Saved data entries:
════════

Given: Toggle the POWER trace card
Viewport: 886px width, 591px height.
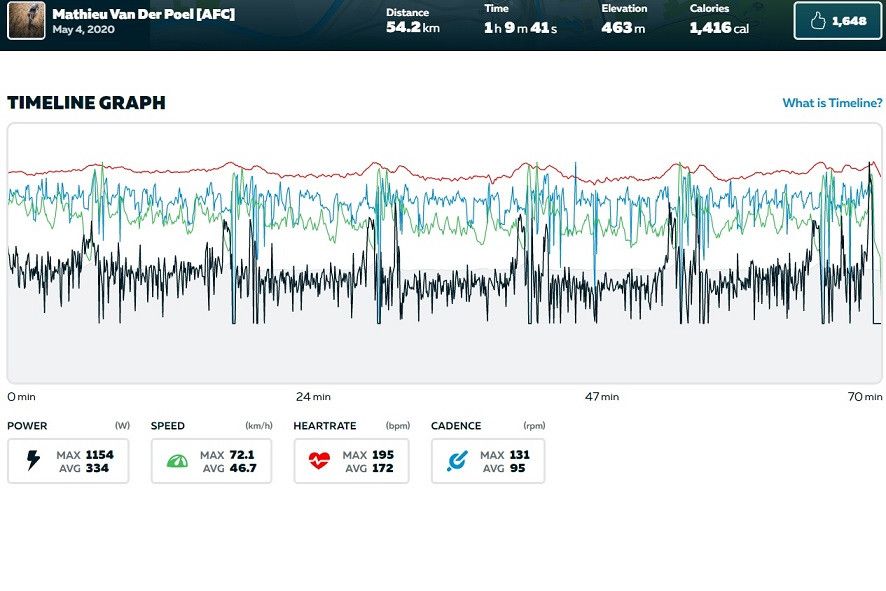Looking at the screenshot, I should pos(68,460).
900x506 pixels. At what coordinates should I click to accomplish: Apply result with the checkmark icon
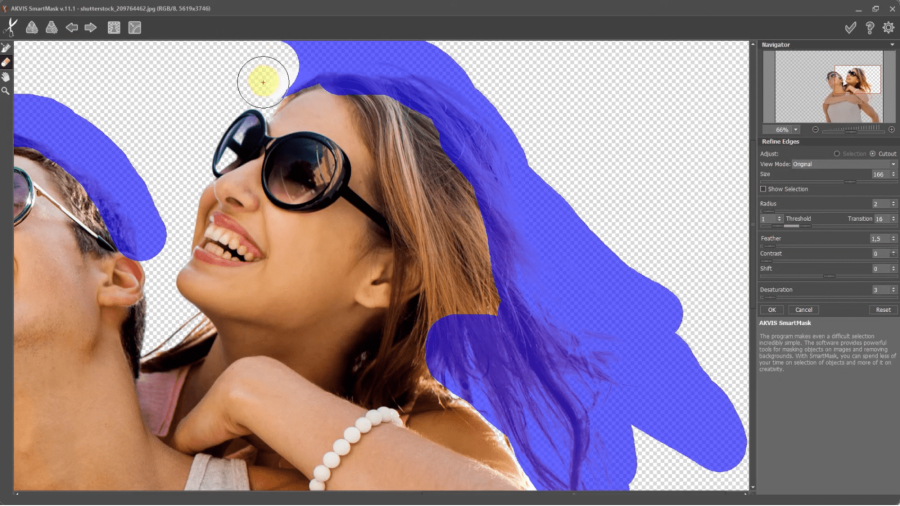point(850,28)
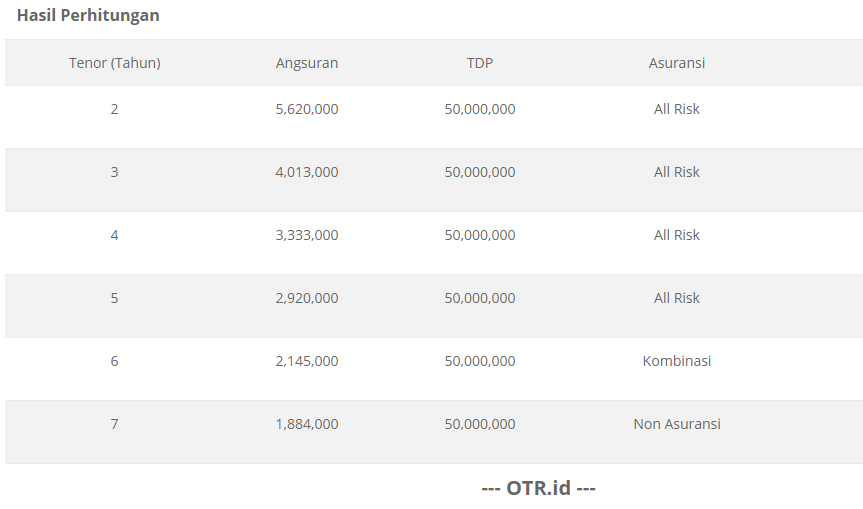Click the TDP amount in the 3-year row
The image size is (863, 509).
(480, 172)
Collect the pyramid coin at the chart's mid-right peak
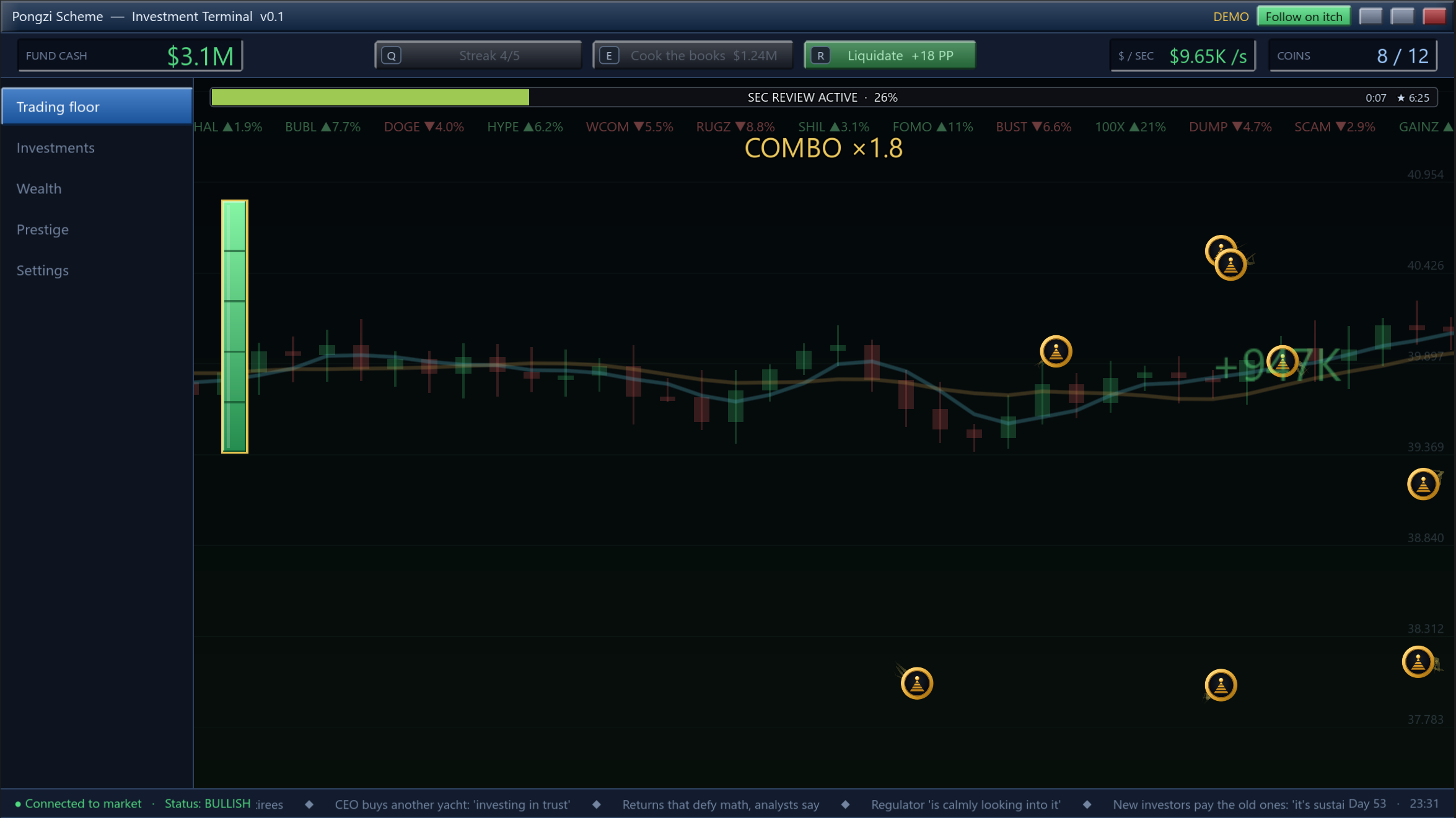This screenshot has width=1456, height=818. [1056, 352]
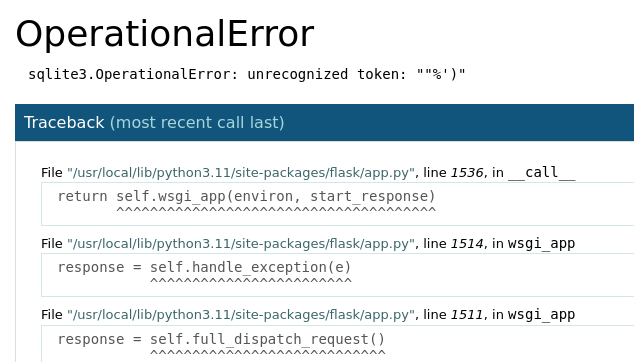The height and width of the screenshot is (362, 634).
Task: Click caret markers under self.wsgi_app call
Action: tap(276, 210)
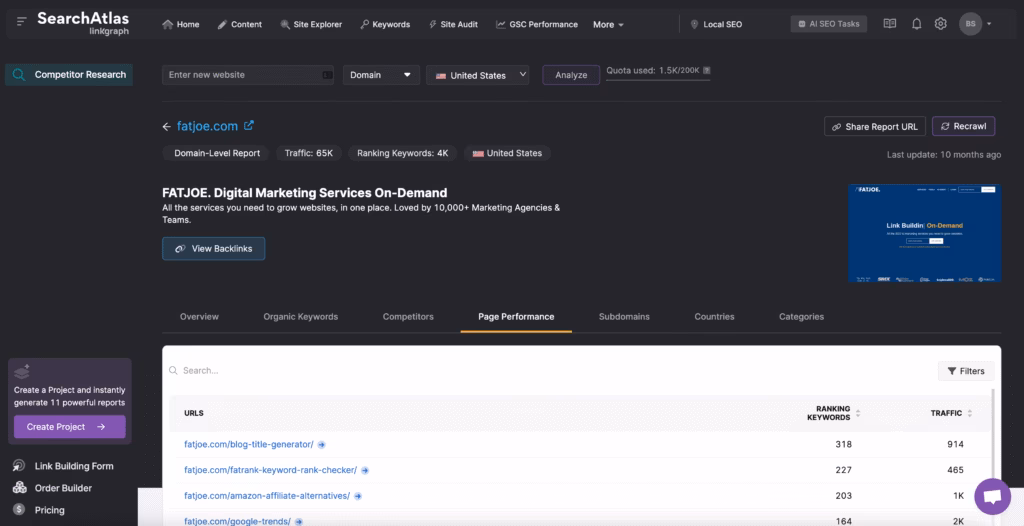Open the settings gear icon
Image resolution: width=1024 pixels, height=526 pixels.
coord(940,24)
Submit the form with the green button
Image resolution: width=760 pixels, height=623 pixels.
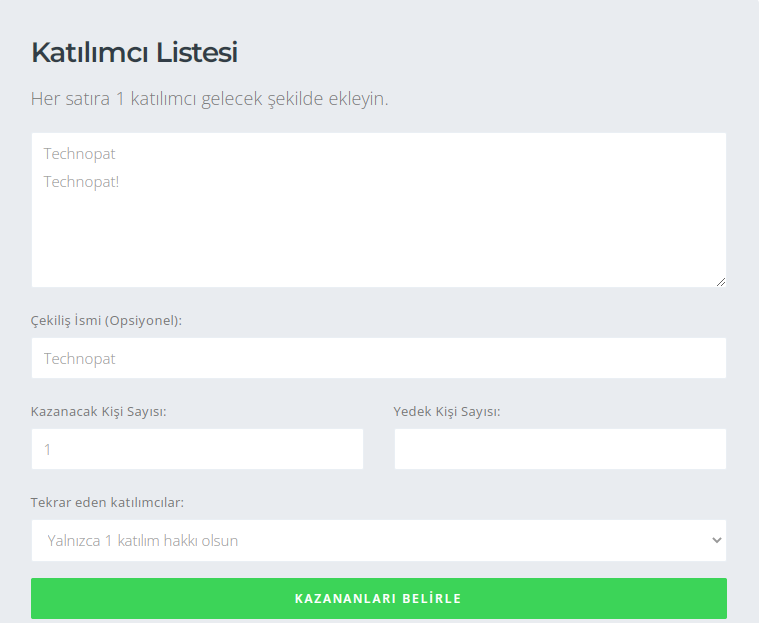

════════

Set down all the entries exactly as they appear, but skip any pictures.

Given: Toggle the POWER trace card
Viewport: 886px width, 591px height.
Looking at the screenshot, I should pos(68,460).
900x506 pixels. At what coordinates should I click to accomplish: Apply result with the checkmark icon
point(850,28)
Click the TDP amount in the 3-year row
The image size is (863, 509).
(480, 172)
Collect the pyramid coin at the chart's mid-right peak
This screenshot has width=1456, height=818. [1056, 352]
The height and width of the screenshot is (362, 634).
Task: Click caret markers under self.wsgi_app call
Action: tap(276, 210)
Open the settings gear icon
Image resolution: width=1024 pixels, height=526 pixels.
coord(940,24)
Submit the form with the green button
Image resolution: width=760 pixels, height=623 pixels.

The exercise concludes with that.